Local spending by households for goods and services initiates the induced effect. Payroll expenditures by establishments at Fitzsimons (direct effect) and by employers that supply inputs to the establishments (indirect effect) are spent by households for items such as housing, electricity, natural gas, water and waste water, transportation, food, clothing, telephone, entertainment, and taxes. Spending for these goods and services creates revenue for businesses such as retailers, restaurants, grocery stores, gasoline stations, and movie theaters. These businesses support their own payrolls, resulting in household income and household expenditures. The ripple effect continues, with the impact of each successive round diminishing because of leakages from the regional economy. (Note: for simplicity, the terms indirect effects or indirect impacts will be used for the remainder of this report to refer to the combined indirect and induced effects.)

The estimated economic impacts associated with the Fitzsimons redevelopment project are tied to the achievement of future levels of physical development, expressed in terms of constructed and occupied building space and the economic activities
conducted by public and private sector entities within that space. The future economic contributions are estimated for two specific levels of development, that projected to exist in 2010 and that associated with full development. The former is known with a reasonable degree of certainty as it is based in large part on construction and operating plans that are already in motion. No specific development schedule or timetable for achieving full development is assumed as the expansion of the initial facilities beyond 2010 will be predicated on changing economic, regulatory, social, political, and technology forces that are beyond the scope of the Fitzsimons development partners to foresee and integrate into their planning efforts.


The study also examines various benefits of the “life sciences city” beyond the quantified economic measures. Such intangible benefits include contributing to community and individual quality-of-life through improved health care, the training of additional physicians and other health care practitioners, and research into disease prevention, management and treatment. However, such benefits do not lend themselves to ready quantification, so they are addressed in more qualitative terms.

Results reporting
|The remainder of this report presents the result of the analysis. Section II summarizes the physical and operating parameters that characterize the Fitzsimons redevelopment project. These parameters are the inputs that drive the economic impacts analysis.
Section III summarizes the economic contributions associated with construction and development activities at Fitzsimons.
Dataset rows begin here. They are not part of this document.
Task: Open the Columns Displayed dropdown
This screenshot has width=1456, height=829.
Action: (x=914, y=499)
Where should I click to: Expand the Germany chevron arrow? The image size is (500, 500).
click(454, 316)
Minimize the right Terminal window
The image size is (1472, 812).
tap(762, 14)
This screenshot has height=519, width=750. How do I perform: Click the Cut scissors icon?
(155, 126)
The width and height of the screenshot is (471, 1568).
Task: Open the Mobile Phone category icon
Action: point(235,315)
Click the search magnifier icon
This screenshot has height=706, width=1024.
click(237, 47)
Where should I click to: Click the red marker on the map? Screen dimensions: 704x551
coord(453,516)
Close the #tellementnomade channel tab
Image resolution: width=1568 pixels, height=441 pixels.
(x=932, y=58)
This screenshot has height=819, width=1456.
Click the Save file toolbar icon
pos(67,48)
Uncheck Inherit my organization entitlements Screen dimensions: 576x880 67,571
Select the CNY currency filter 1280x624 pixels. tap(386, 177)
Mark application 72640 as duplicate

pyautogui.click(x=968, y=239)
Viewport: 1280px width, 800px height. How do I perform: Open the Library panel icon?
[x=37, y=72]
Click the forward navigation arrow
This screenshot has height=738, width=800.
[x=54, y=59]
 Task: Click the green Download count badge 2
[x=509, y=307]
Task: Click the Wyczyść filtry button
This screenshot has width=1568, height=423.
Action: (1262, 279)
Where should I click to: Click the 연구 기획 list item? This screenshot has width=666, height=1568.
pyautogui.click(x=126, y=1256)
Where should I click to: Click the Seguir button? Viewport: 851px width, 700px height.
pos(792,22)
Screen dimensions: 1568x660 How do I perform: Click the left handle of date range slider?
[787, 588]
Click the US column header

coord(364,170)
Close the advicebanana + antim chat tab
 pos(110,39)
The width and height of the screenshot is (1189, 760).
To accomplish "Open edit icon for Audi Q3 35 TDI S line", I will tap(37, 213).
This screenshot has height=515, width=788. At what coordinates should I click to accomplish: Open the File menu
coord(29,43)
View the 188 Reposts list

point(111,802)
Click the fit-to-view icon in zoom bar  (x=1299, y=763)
Comprised of numerous relatively short-term activities, many of which are not individually significant, the cumulative contributions over time are significant.

As new buildings and other facilities are completed, they will be occupied and their corresponding health care delivery, research, education, administrative or other activities initiated. This has already occurred with the renovation of the former main hospital building, Building 500, and the newly constructed Bioscience Park Center, UCH - Anschutz Center for Advanced Medicine and Rocky Mountain Lions Eye Institute. The ongoing economic contributions associated with these activities, for instance, operating expenditures and the consumer expenditures of the employees are described in Section IV.

Section V examines the Fitzsimons redevelopment project from a broader, more qualitative perspective. It addresses the role of technology, bioscience and medical research in economic development and the important contributions of those factors to issues such as the quality of life.